*Task statement*. How many lines below include the word "Furo"? State that number and nothing else.

:: Provided entries

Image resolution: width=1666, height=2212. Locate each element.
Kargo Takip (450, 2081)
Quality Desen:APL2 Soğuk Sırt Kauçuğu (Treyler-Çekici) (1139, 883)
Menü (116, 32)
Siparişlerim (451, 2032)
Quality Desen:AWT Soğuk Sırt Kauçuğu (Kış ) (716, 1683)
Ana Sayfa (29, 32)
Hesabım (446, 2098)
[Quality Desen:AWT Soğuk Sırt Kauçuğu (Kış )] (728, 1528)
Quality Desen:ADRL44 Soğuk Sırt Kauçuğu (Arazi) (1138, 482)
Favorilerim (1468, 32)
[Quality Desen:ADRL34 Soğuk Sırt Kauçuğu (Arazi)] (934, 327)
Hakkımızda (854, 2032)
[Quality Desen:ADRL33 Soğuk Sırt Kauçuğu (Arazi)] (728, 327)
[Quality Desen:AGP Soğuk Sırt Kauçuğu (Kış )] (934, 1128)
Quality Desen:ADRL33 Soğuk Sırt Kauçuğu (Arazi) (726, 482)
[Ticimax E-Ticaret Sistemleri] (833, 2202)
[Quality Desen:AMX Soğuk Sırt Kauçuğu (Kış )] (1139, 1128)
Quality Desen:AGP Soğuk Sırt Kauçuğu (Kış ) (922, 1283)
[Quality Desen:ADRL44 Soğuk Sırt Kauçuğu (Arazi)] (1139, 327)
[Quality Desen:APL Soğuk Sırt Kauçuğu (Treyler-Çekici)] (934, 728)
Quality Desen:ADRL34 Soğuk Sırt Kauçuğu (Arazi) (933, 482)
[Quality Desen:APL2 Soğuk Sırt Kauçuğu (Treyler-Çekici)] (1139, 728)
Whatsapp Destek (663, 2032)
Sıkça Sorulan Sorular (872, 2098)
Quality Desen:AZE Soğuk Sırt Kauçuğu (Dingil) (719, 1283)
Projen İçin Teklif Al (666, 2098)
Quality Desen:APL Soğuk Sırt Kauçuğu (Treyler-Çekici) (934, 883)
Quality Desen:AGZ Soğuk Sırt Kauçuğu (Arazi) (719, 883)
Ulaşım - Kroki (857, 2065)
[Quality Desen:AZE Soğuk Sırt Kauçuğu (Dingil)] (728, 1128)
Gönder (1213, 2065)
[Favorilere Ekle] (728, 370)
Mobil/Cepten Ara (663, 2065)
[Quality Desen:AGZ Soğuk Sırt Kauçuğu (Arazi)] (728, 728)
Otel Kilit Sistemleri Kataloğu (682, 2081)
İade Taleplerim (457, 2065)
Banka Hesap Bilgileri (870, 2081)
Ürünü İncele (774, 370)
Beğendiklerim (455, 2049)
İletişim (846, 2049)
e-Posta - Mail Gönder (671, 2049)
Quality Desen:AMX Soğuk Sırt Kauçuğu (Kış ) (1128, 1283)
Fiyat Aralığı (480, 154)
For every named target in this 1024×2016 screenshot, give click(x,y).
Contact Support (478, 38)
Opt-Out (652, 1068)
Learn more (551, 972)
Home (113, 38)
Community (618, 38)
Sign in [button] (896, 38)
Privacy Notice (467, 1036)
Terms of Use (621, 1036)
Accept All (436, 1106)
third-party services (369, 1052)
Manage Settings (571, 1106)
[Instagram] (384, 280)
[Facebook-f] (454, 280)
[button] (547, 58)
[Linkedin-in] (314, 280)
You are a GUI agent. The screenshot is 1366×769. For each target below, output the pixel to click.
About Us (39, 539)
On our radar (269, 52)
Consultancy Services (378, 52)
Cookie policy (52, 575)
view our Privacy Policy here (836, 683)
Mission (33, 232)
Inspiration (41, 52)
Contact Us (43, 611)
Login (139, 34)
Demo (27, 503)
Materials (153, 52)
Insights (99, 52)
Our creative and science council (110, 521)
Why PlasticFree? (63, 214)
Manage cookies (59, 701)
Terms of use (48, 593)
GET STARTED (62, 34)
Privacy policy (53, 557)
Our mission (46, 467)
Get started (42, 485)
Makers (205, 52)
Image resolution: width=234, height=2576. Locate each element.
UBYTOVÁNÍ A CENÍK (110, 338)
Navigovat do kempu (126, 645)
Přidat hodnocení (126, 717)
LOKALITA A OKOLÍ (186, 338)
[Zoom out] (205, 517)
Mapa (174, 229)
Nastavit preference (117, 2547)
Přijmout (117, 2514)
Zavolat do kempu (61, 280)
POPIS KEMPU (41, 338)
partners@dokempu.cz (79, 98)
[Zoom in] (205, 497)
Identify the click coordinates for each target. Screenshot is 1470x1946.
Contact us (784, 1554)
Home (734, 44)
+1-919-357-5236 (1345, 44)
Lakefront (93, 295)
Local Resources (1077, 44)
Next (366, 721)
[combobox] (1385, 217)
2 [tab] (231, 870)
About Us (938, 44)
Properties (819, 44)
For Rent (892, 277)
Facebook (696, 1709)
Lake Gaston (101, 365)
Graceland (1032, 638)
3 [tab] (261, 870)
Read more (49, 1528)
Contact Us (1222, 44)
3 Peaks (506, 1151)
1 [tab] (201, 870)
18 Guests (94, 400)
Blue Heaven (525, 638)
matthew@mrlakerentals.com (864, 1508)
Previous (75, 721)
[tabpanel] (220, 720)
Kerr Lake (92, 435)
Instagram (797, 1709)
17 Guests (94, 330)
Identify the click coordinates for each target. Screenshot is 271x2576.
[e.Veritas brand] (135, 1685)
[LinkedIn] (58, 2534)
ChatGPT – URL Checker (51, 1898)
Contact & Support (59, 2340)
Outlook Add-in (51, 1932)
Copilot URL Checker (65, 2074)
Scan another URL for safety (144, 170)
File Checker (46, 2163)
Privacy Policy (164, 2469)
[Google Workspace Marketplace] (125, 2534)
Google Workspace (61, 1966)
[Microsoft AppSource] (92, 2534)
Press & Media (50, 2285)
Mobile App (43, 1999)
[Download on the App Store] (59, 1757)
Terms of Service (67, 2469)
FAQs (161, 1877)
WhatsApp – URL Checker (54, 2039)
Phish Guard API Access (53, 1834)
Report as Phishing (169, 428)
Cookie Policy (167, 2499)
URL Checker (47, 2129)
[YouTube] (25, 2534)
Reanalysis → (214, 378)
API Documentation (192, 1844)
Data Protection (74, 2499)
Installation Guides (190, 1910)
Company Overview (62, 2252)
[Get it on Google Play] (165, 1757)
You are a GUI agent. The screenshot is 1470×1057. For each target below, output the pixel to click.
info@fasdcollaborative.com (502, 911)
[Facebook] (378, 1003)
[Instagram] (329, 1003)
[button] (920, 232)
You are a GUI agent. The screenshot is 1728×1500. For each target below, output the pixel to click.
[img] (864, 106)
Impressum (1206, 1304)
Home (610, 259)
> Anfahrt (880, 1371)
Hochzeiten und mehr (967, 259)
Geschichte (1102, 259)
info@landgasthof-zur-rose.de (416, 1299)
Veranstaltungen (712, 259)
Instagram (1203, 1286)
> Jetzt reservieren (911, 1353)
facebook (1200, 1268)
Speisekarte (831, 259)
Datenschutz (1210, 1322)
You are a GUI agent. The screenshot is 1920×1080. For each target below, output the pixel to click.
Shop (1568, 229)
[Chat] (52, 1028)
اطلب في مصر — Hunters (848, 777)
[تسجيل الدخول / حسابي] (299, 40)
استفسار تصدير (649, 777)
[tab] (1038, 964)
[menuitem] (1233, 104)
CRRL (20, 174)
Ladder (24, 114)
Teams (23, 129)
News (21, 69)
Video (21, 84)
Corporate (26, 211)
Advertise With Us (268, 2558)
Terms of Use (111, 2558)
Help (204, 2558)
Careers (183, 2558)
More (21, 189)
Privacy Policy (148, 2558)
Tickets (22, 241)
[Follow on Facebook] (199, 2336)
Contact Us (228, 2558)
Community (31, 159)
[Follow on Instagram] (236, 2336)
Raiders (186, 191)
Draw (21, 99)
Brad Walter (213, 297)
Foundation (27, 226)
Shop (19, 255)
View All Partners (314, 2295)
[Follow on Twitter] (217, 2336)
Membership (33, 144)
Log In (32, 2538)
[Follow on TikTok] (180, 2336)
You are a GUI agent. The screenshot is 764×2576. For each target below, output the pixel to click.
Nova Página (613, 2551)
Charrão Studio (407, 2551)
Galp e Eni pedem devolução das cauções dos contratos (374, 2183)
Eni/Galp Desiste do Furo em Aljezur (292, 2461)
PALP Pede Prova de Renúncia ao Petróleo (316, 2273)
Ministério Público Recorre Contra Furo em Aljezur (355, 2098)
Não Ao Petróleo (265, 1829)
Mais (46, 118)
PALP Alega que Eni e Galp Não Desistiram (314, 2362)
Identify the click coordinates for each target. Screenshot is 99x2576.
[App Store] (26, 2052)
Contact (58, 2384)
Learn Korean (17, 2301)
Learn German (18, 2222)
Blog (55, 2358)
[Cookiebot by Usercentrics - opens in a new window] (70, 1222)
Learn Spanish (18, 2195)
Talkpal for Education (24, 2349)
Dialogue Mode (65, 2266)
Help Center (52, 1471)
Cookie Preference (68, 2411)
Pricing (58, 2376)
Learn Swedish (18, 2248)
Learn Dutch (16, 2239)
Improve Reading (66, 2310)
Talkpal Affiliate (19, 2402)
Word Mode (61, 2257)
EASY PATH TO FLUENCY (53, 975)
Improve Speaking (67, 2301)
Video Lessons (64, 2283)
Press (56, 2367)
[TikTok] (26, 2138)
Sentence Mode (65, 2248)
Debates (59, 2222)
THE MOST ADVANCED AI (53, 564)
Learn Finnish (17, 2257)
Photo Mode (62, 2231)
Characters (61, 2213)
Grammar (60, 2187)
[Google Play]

::::

*Expected answer*. 2